* TASK PROMPT: Restate word for word the lines in the listing below, starting at the line containing "The width and" and ending at the line containing "Uncheck the client_secret parameter checkbox", both included; leave out the rest.

* DATA TO USE:
* * *

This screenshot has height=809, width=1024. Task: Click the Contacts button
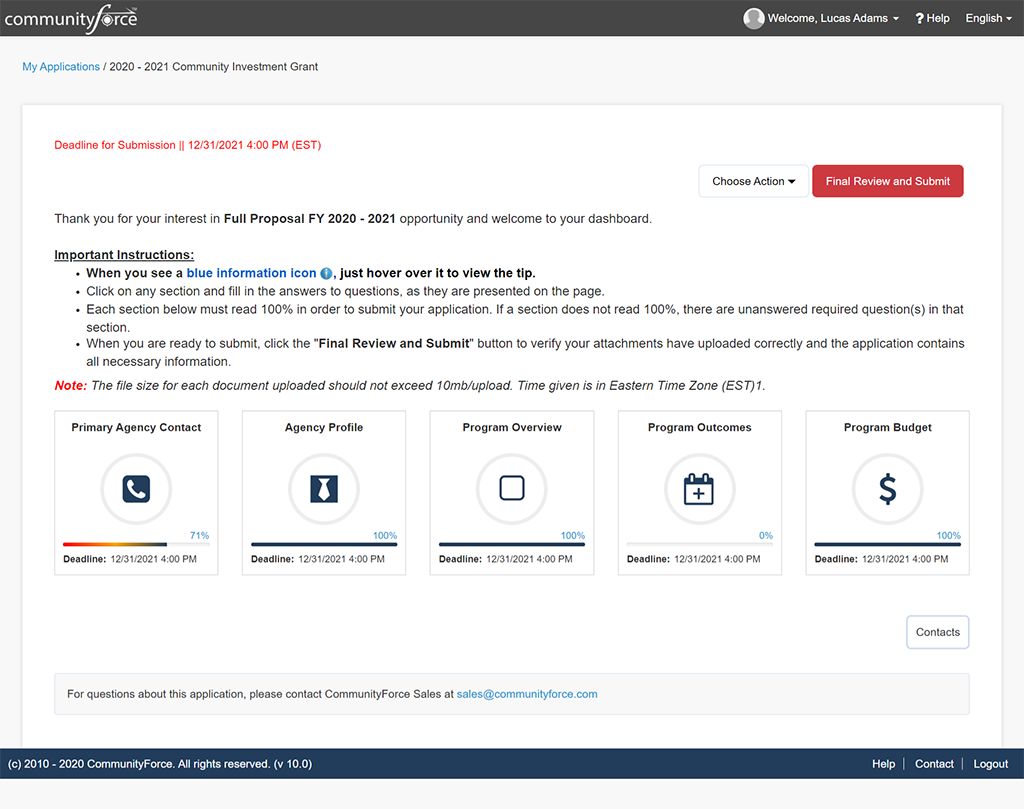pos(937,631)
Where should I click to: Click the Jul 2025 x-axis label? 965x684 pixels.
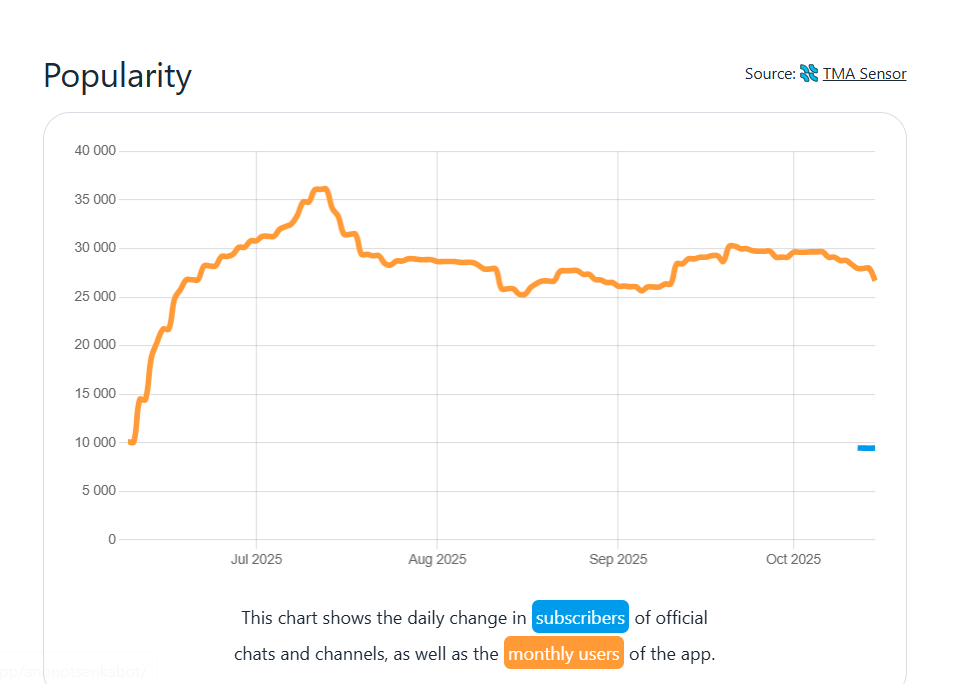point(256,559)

* * *

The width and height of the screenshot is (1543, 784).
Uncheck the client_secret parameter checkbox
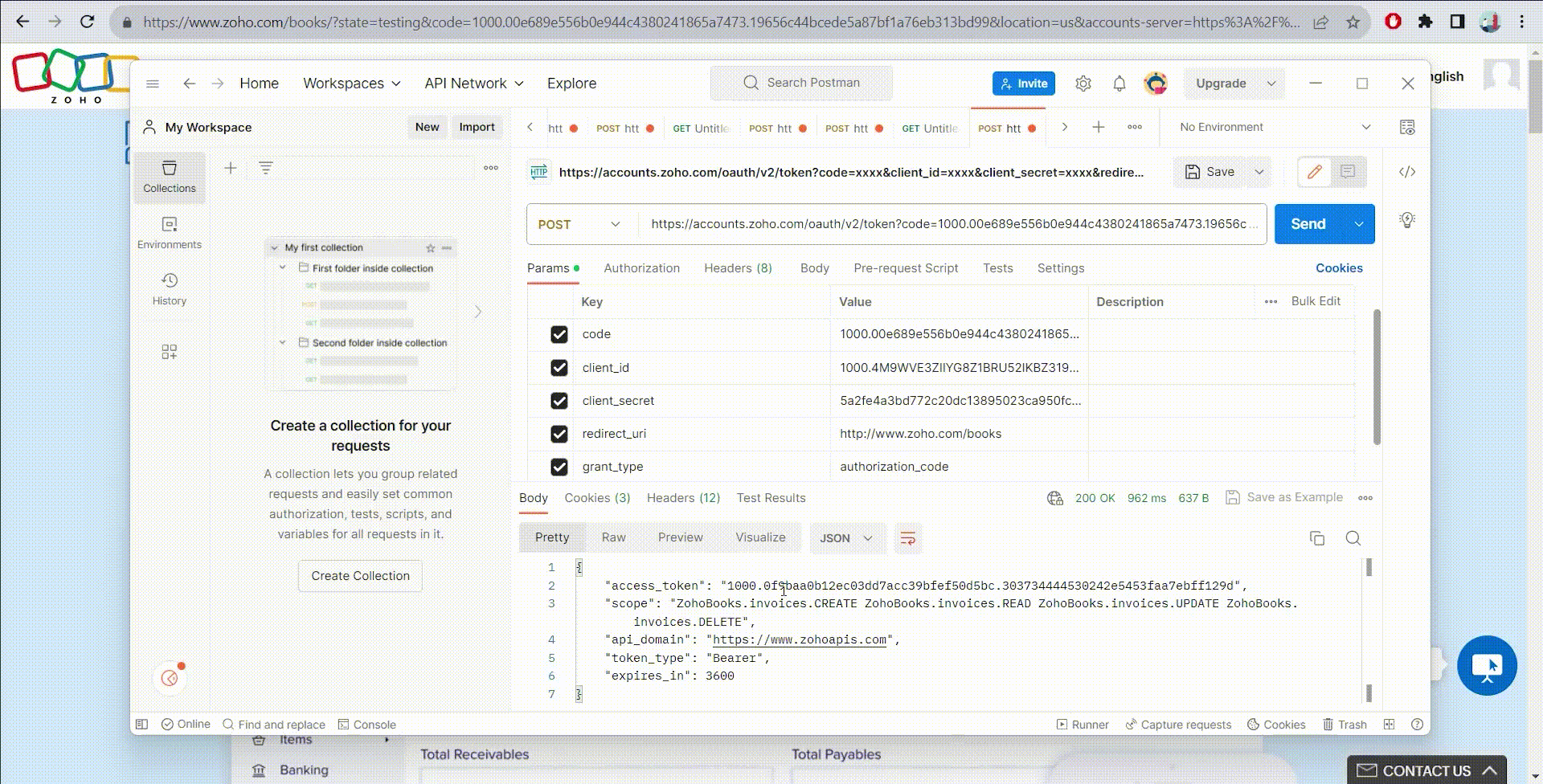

* * *

* TASK ANSWER:
The width and height of the screenshot is (1543, 784).
Uncheck the client_secret parameter checkbox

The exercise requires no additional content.